Background: Improved catheter stability is associated with decreased arrhythmia recurrence after atrial fibrillation (AF) ablation. Recently, atrial voltage mapping in AF was demonstrated to correlate better with scar as compared to mapping in sinus rhythm (SR). However, it is unknown whether ablation of persistent AF in sinus rhythm with atrial pacing or in atrial fibrillation with ventricular pacing results in differences in catheter stability or arrhythmia recurrence. Methods: We analyzed 53 consecutive patients undergoing first-time persistent AF ablation with pulmonary vein and posterior wall isolation: 27 were cardioverted, mapped, and ablated in sinus rhythm with atrial pacing, and 26 were mapped and ablated in AF with ventricular pacing.

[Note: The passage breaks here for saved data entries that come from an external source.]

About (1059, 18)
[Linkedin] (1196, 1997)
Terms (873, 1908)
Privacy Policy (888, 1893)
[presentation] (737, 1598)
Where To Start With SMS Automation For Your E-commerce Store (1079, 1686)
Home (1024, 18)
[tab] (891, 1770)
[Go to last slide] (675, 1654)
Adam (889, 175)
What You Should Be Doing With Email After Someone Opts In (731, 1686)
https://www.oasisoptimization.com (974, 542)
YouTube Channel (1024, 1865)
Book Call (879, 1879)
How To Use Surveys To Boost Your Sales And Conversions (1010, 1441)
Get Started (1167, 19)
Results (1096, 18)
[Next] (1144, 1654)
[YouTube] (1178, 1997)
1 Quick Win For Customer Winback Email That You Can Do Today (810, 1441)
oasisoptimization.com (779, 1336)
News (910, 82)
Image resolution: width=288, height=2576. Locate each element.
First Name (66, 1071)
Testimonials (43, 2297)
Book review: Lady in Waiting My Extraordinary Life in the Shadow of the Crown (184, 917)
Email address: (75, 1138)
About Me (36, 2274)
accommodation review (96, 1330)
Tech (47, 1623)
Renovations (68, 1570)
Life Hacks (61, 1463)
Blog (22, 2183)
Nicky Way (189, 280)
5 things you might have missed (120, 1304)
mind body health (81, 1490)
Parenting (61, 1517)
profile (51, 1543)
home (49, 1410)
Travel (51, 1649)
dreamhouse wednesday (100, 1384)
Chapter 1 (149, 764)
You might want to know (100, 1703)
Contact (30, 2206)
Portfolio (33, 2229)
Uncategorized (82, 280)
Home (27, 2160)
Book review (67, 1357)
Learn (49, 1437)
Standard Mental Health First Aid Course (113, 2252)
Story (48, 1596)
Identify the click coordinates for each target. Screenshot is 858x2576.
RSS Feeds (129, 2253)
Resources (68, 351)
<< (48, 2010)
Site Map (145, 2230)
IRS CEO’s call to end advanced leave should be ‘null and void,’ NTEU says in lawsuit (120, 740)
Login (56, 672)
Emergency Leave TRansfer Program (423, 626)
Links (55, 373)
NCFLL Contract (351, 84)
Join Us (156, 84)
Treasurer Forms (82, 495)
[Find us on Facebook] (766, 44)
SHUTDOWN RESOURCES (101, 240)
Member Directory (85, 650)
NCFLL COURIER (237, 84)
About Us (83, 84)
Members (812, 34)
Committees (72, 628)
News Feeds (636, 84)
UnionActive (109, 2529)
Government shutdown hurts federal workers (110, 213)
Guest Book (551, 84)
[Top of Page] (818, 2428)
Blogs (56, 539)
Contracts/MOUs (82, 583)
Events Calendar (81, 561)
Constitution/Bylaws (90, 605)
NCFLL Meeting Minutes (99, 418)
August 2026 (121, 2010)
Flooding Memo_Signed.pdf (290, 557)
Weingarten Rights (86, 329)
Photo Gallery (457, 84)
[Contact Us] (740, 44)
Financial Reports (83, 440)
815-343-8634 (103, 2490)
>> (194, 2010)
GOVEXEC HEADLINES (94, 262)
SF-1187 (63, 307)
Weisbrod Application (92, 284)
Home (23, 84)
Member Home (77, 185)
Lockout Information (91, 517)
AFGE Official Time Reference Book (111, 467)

Ablation data was extracted from the mapping system and analyzed using custom MATLAB software to determine high-frequency (60Hz) catheter excursion as a novel metric for catheter spatial stability. Results: There was no difference in catheter stability as assessed by maximal catheter excursion, mean catheter excursion, or contact force variability between the atrial-paced and ventricular-paced patients. Ventricular-paced patients did have significantly greater mean contact forces compared to atrial-paced patients. One year arrhythmia-free survival was similar between the atrial paced and ventricular paced patients (78% vs 67%, p = 0.31). Conclusion: For patients with persistent AF, ablation in AF with ventricular pacing results in similar catheter stability and arrhythmia recurrence as compared to cardioversion and ablation in sinus rhythm with atrial pacing. Given the improved fidelity of mapping in AF, mapping and ablating during AF with ventricular pacing may be preferred.